• TEXT SHOWN:
BEGIN
# Nasa BM1 Battery Monitor



## grizzlyj (Oct 14, 2008)

Hi folks

I'd like to add a Nasa monitor, but wonder if small is good? The normal sized one is 110mmx110mm, so quite chunky when space is tight.

Their compact version is half the size but the blurb seems to say doesn't give you an Ah figure?

http://www.nasamarine.com/proddetail.php?prod=BMN-1_Battery

http://www.nasamarine.com/proddetail.php?prod=BM1Compact&cat=23

Does anyone have the compact version? I'm not fussed about no backlight, but is it as good a tool?

Cheers

Jason


----------



## peejay (May 10, 2005)

Hi Jason,

I've got the BM1 compact fitted as the Schaudt monitor shows innacurate info when a Sterling b2b and solar panel is fitted into the Hymer system.

The Nasa shows battery state as a percentage, time left in hours, battery voltage and current discharge if any.
There is a blue backlight which glows for about 30 seconds after any button is pressed.
Does what it says on the tin for me.  

Pete


----------



## Antonia (Apr 27, 2008)

*Thanks*

Thank you so much for bringing this to my attention folks.

I was looking for just such a thing to monitor my system. And too, Amazon is selling them for £88 including free delivery. I ordered one to arrive next week.

Thanks again MHF well worth the subscription.

Antonia


----------



## erneboy (Feb 8, 2007)

You might also consider the Victron, according to experts on here it has more features: http://www.savingenergyonline.co.uk/product/374

Alan.

Expert opinions on Battery Monitors towards the end of this thread: http://www.motorhomefacts.com/ftopic-116393.html&postdays=0&postorder=asc&highlight=victron&start=20


----------



## vicdicdoc (May 14, 2005)

I fitted the BM-1 unit a couple of years back - wouldn't be without it as I can see at a glance whats going in, whats taken out & the state of the batteries


----------



## pieterv (Feb 3, 2009)
END
[Dataset entries]
BEGIN
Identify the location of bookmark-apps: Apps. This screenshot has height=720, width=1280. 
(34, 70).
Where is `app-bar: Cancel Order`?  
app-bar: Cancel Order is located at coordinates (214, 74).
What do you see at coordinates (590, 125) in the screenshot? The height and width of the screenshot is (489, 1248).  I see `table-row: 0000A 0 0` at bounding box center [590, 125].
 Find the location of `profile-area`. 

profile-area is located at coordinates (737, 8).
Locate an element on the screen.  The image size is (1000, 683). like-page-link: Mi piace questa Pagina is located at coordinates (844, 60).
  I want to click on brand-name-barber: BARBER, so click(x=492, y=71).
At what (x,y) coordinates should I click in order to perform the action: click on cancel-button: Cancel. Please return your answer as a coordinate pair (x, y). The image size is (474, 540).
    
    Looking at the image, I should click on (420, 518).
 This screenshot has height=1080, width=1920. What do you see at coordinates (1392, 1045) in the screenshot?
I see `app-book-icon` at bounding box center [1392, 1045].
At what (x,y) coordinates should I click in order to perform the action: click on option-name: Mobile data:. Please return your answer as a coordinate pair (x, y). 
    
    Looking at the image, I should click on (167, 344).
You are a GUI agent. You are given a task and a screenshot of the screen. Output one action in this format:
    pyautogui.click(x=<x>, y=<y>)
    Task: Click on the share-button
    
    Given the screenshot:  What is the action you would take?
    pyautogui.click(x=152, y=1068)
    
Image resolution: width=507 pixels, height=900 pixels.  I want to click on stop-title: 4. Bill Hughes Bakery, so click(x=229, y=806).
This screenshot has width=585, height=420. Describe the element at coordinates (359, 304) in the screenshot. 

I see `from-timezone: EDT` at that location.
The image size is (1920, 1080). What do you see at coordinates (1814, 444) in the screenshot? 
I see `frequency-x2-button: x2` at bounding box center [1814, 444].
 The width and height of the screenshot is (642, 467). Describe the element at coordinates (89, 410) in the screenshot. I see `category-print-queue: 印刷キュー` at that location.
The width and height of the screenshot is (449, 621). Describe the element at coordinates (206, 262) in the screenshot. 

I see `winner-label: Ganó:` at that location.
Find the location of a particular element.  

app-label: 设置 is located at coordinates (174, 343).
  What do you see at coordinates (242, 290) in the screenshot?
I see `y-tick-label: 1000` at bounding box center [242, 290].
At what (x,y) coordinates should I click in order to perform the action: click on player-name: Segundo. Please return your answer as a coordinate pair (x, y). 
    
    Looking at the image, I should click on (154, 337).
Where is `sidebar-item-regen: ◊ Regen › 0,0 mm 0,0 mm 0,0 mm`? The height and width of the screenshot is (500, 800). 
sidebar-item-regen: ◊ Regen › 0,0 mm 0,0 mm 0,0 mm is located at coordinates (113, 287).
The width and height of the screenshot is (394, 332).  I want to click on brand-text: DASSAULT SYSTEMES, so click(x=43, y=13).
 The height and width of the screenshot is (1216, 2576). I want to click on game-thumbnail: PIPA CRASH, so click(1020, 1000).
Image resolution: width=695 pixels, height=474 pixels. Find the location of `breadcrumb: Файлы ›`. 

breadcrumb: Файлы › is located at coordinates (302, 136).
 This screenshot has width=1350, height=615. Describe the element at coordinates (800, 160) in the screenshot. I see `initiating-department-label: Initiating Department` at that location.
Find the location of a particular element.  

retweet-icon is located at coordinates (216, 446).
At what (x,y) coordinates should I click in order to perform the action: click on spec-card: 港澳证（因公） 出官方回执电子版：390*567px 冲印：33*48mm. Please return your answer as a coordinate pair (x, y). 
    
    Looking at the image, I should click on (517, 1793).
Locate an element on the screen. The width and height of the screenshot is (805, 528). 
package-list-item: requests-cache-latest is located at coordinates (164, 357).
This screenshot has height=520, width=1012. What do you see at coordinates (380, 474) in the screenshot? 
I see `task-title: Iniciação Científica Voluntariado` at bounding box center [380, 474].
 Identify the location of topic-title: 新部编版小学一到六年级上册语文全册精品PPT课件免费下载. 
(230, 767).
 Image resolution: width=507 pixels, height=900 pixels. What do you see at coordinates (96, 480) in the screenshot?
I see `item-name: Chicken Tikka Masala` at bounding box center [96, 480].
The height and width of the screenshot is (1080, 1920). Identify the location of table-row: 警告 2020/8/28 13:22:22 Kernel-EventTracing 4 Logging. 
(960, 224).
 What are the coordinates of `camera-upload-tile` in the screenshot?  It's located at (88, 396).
END
• WORK INSTRUCTION 1: In the battery monitor thread, how long does the blue backlight on the BM1 compact stay lit after a button is pressed?
• WORK INSTRUCTION 2: Carry on the battery monitor thread from the point where the text ends.

• TASK RESPONSE 1: About 30 seconds.

• TASK RESPONSE 2:
You do need to realise that these can get "out of synch". For instance, if you are on a site on EHU the charger will give a trickle charge after the batteries are full. The monitor will count these in the Ah setting as surplus, so whereas 0AH is fully charged (i.e. no discharge), it will go into plus numbers (e.g. 20h of 0.5A tricle charge, will read as plus 10Ah). When you start to discharge when off EHU it doesn't start at zero as it should, but at whatever plus value accumulated. So, you need to reset the AH to zero once you stop charging.

It doesn't have the same problem with the display for % charge (this only goes to 105%), but this one is easily mislead, and will "recover" to a higher % without actually being charged.

It is a usefull instrument, but you do need to have some input yourself, and not believe it blindly.

Pieter


----------



## JohnWebb (May 1, 2005)

I have the big one in my sailing boat, the small one in my motorvan and I have fitted the big one into daughters narrow boat. They do what I want! They are very useful when off power for extended periods. In Holland on the islands the boat only has a solar cell and the engine so it is invaluable knowing where one is! The motorvan has both a solar cell and an Efoy so will last full time off power but one still wants to know what is happening.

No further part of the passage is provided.